Preventing venous thromboembolism in long-term care residents: Cautious advice based on limited data
ABSTRACTIn hospitalized medical patients, randomized trials have established that anticoagulant prophylaxis has an acceptable benefit-to-risk ratio: ie, it lowers the incidence of clinically silent and symptomatic venous thromboembolism (VTE), including fatal pulmonary embolism, more than it raises the risks of bleeding and other complications. However, no similar trials have been done in long-term care residents. More research is needed to ascertain which long-term care residents would benefit most from VTE prophylaxis. In the absence of evidence-based guidelines, we advocate a selective approach.
KEY POINTS
- Assessment of VTE risk and consideration of need for anticoagulant prophylaxis in long-term care residents are based on indirect data, derived primarily from studies of acutely ill hospitalized medical patients.
- Drugs and devices for thromboprophylaxis have been studied in medical and surgical populations, but issues of efficacy and safety are likely to also pertain to long-term care residents.
- Thromboprophylaxis should be considered for long-term care residents if they are definitely at increased risk of VTE—ie, if they have an acute exacerbation of congestive heart failure or chronic obstructive pulmonary disease; acute inflammatory disease; acute infection; active cancer; or immobility and prior VTE.
Heparin-induced thrombocytopenia
The other major risk of anticoagulant prophylaxis is heparin-induced thrombocytopenia, an infrequent but life-threatening complication caused by the formation of antibodies to the heparin-derived anticoagulant and a platelet surface antigen. It is associated with moderate thrombocytopenia and an incidence of venous or arterial thrombosis that is over 50%.26
No study has assessed the incidence of heparin-induced thrombocytopenia in long-term care residents. A meta-analysis reported that the risk with anticoagulant prophylaxis was 1.6% with unfractionated heparin (95% confidence interval [CI] 1.2%–2.1%) and 0.6% with low-molecular-weight heparin (95% CI 0.4%–0.9%), and that this risk increased with the duration of prophylaxis.27 If anticoagulant prophylaxis were given to all long-term care residents for extended durations (eg, for the duration of reduced mobility), the incidence and prevalence of heparin-induced thrombocytopenia would likely become a major concern.

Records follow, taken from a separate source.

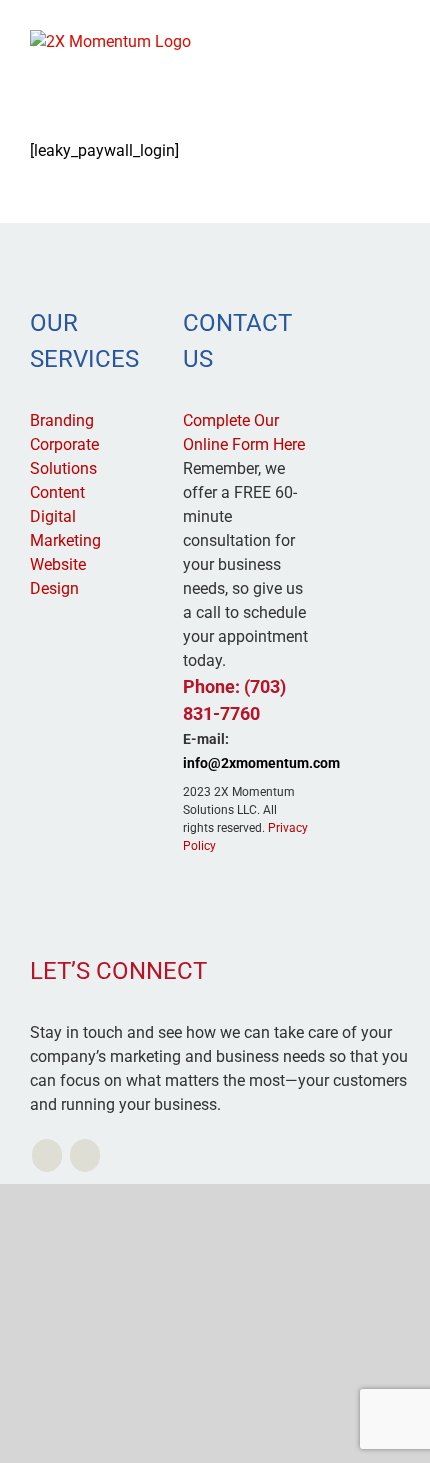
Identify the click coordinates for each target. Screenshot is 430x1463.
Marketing (65, 540)
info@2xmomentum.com (261, 763)
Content (57, 492)
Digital (53, 516)
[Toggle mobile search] (356, 40)
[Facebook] (85, 1155)
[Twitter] (47, 1155)
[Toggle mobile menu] (392, 40)
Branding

Whenever anticoagulant prophylaxis is considered, the risks of both thrombosis and bleeding should be considered. Patients who are receiving anticoagulant prophylaxis should also be monitored for bleeding and heparin-induced thrombocytopenia. This is particularly true in long-term care residents, in whom the risks and benefits of anticoagulant prophylaxis are extrapolated from data from other populations.
MORE RESEARCH IS NEEDED
To date, we lack audits of thromboprophylaxis, clinical practice guidelines, and clear indications and contraindications for anticoagulant prophylaxis in long-term care residents. In the absence of such data, extrapolating the efficacy and safety of thromboprophylaxis from hospitalized patients to long-term care residents is difficult.
Clearly, additional research is needed to identify which long-term care residents would benefit most from thromboprophylaxis. In the meantime, a selective approach to identifying patients who should be considered for thromboprophylaxis should be adopted.